Family ministry is an emerging term in modern Churches, but what is it exactly and how do you use it effectively to minister to parents, youth, and children. Before we dive into the how’s and why’s, I will lay out the three most commonly used models.
- Integrated Family Ministry Model – This model removes all age based segregation of children, teens, and adults and places them in an environment in which they are encouraged to worship, study, and grow together. Parents are called to disciple their families and children participate in all forms of
- Family Based Ministry Model – This model minister’s to each age group separately in a way that is relevant to the participants. Each age group’s minister is supplemented with adult volunteers and works independently of the rest, though many churches working with this model do offer occasional intergenerational events for families to engage with one another. This is the most dominant Family Ministry Model.

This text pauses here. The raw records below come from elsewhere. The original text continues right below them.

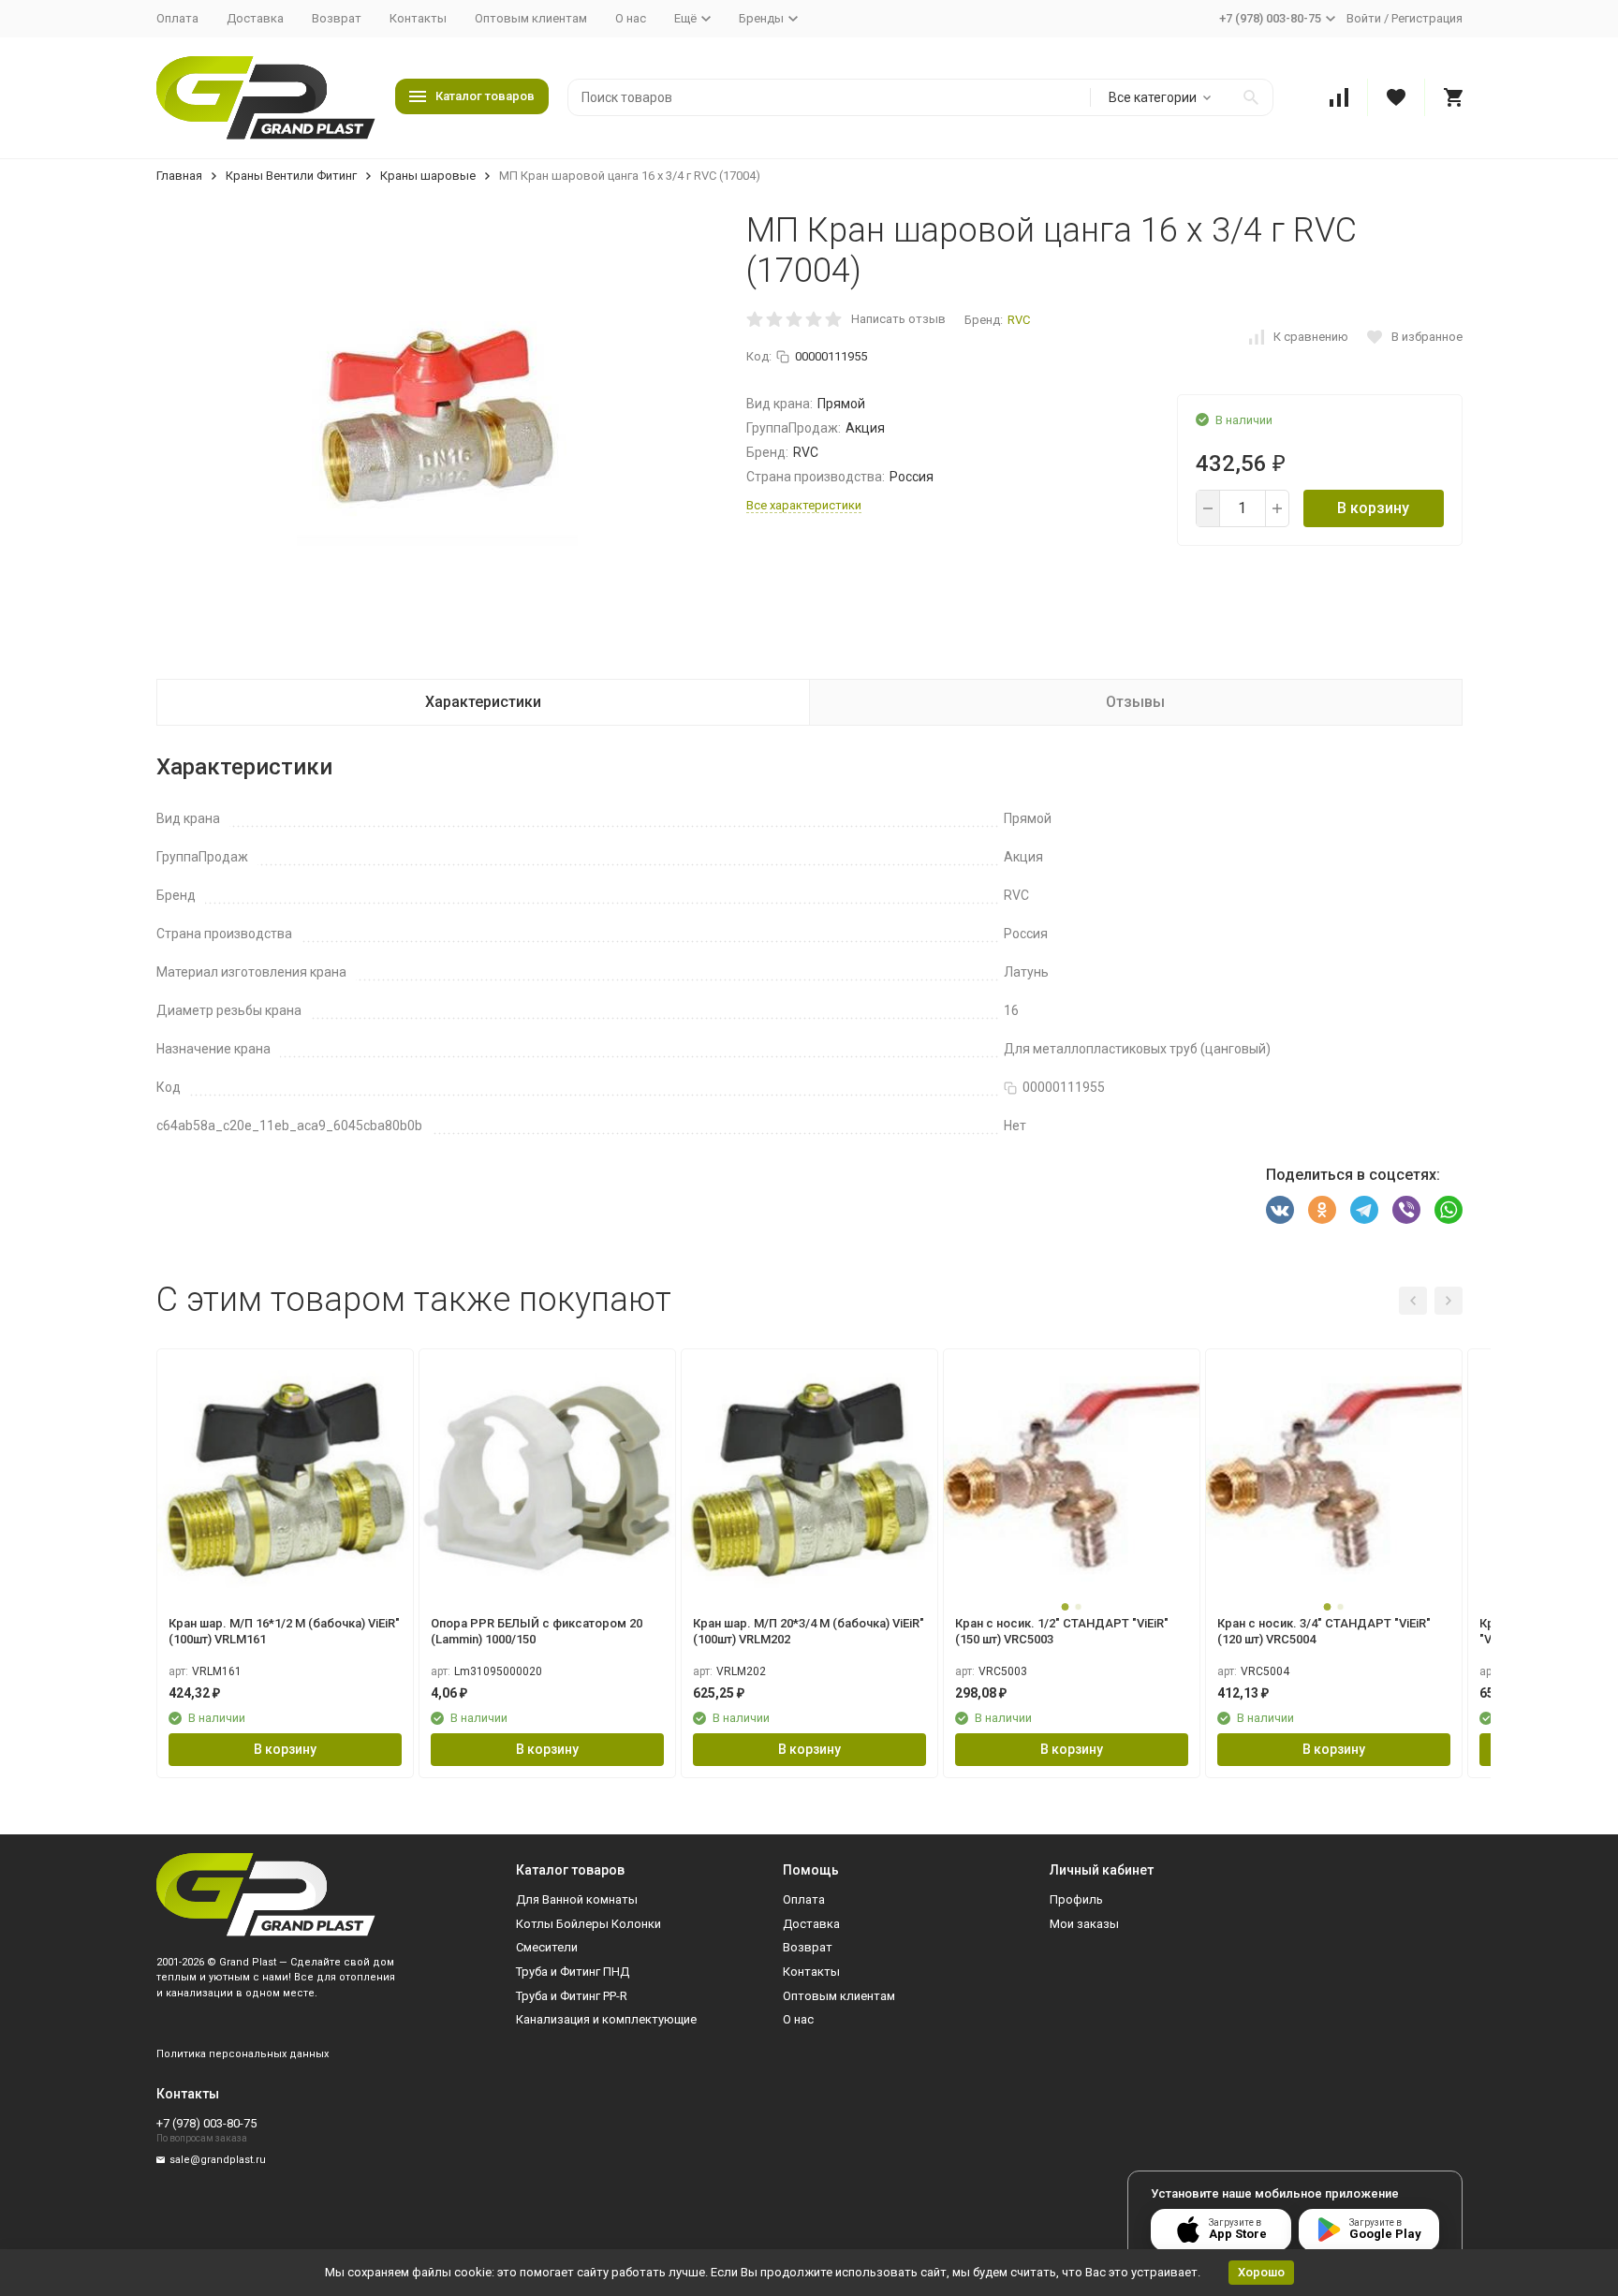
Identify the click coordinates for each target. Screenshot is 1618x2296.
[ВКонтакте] (1280, 1210)
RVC (1019, 320)
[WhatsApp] (1448, 1210)
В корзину (1373, 508)
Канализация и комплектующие (606, 2019)
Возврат (336, 18)
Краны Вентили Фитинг (291, 176)
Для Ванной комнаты (577, 1899)
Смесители (547, 1947)
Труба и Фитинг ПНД (572, 1972)
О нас (630, 18)
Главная (179, 176)
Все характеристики (803, 505)
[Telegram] (1364, 1210)
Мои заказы (1084, 1924)
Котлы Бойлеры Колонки (588, 1924)
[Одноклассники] (1322, 1210)
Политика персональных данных (242, 2054)
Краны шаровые (428, 176)
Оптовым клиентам (531, 18)
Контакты (418, 18)
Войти (1363, 18)
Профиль (1076, 1899)
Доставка (255, 18)
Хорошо (1261, 2272)
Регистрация (1427, 18)
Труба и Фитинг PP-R (571, 1996)
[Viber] (1406, 1210)
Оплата (177, 18)
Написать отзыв (898, 319)
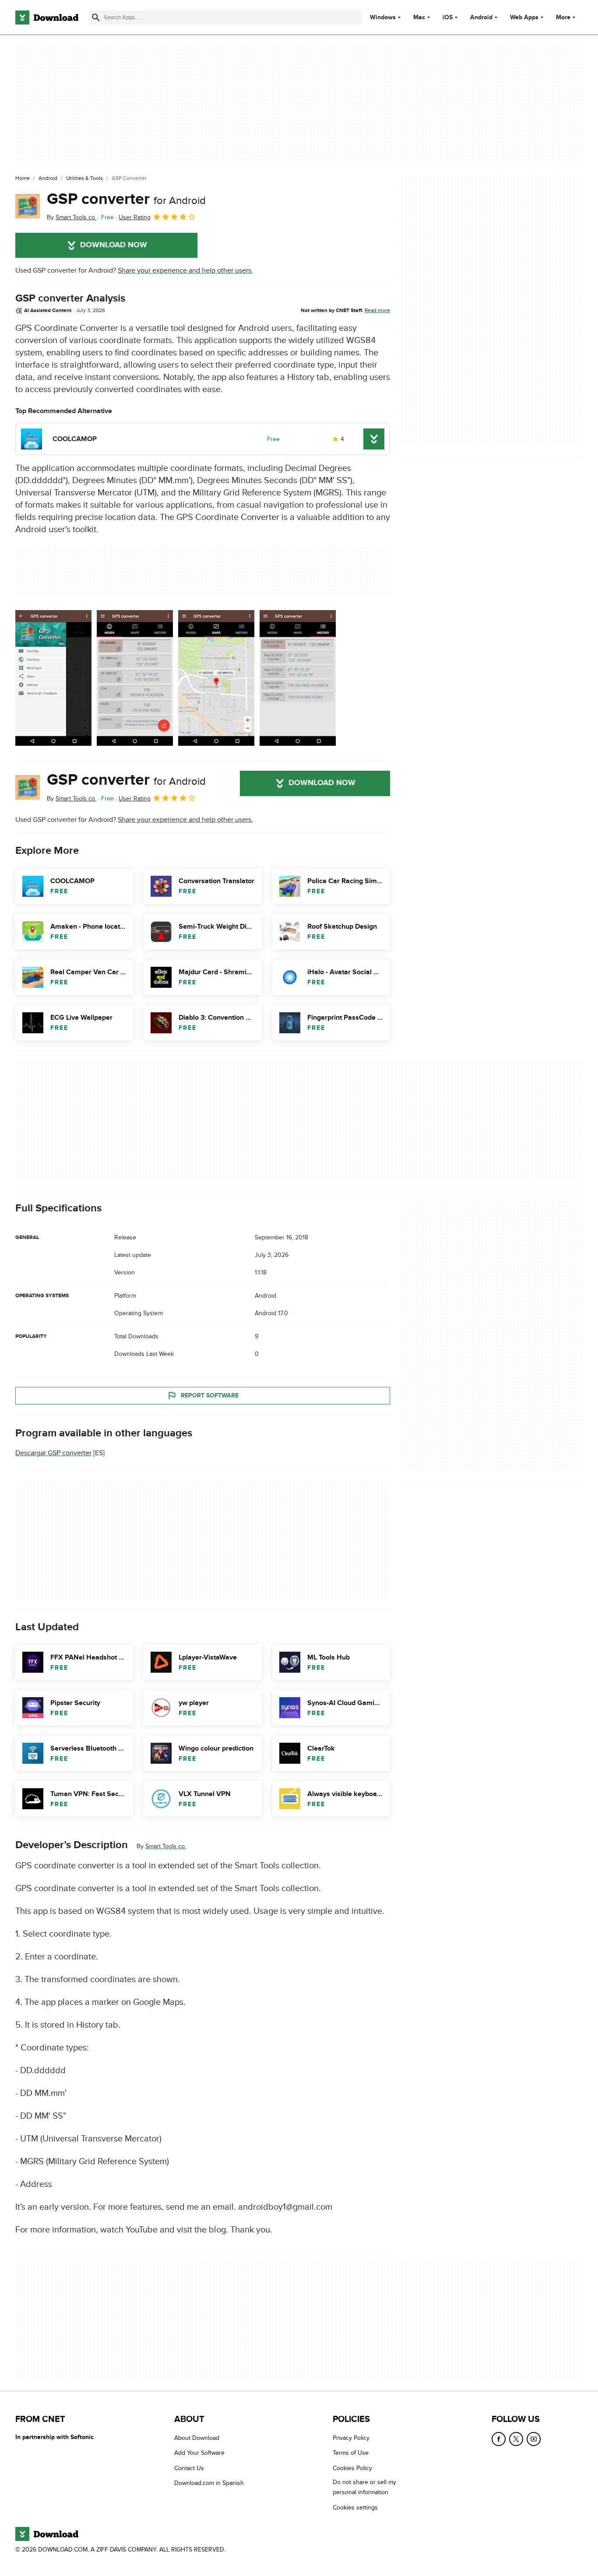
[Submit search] (96, 18)
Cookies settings (355, 2507)
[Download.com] (46, 18)
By (71, 217)
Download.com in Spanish (209, 2483)
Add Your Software (199, 2453)
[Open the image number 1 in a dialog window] (135, 678)
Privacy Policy (351, 2438)
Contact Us (189, 2468)
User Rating (135, 217)
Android (481, 17)
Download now (113, 245)
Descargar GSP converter (53, 1453)
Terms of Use (351, 2453)
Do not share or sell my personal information (364, 2487)
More (563, 17)
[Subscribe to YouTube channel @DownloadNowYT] (534, 2439)
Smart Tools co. (165, 1846)
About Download (196, 2438)
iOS (448, 17)
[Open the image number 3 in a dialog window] (298, 678)
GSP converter (126, 199)
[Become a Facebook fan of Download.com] (499, 2439)
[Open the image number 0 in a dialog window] (53, 678)
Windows (383, 17)
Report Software (210, 1395)
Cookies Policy (352, 2468)
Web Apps (524, 17)
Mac (419, 17)
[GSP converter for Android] (27, 206)
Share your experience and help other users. (185, 270)
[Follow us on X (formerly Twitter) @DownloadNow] (516, 2439)
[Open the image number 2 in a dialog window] (216, 678)
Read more (377, 310)
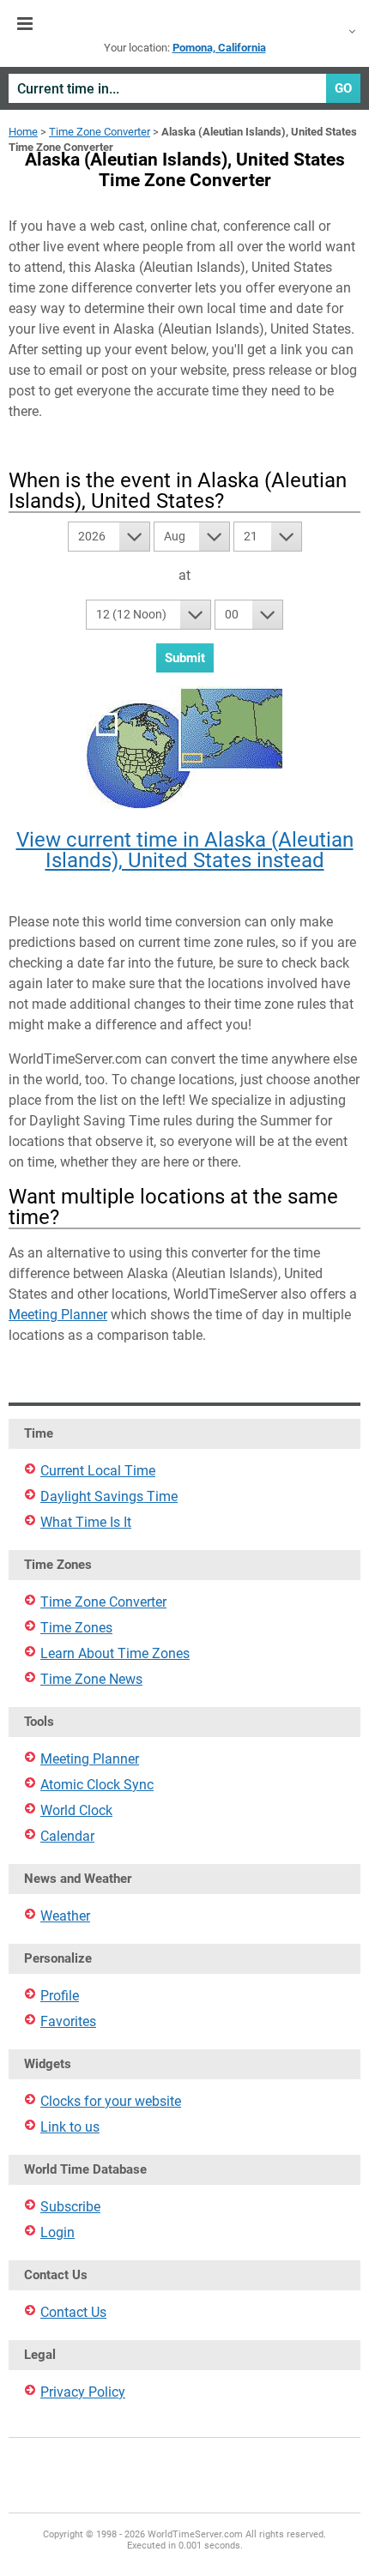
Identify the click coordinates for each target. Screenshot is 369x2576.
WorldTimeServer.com (184, 24)
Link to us (70, 2127)
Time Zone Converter (99, 131)
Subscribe (70, 2207)
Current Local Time (97, 1471)
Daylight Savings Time (109, 1496)
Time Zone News (91, 1679)
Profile (59, 1996)
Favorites (68, 2021)
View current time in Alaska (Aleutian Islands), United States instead (185, 850)
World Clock (76, 1810)
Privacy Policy (82, 2392)
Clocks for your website (110, 2101)
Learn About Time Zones (115, 1653)
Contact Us (73, 2312)
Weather (65, 1916)
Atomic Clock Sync (97, 1785)
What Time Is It (85, 1522)
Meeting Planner (58, 1314)
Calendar (67, 1836)
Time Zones (76, 1628)
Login (57, 2232)
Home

- Family Equipping Ministry Model – This model is similar to the previous in that it keeps each age range divided, however the key component to this model lies in encouraging parents to take on leadership roles within their children’s ministry program. The primary minister is there to guide, encourage, train, and equip these parents as they take on the role of primary spiritual leader.
I prefer the Family Equipping Model for the following reasons. It works to put parents into the role of the primary spiritual leaders of their children, and thus of their family as a whole. It also enables the church to build strong Christian households, which in turn helps to increase the retention rate of graduating teens.
As a Children’s Minister you have roughly 100 hours each year to disciple your children. Parents have over 3000. Which is more effective?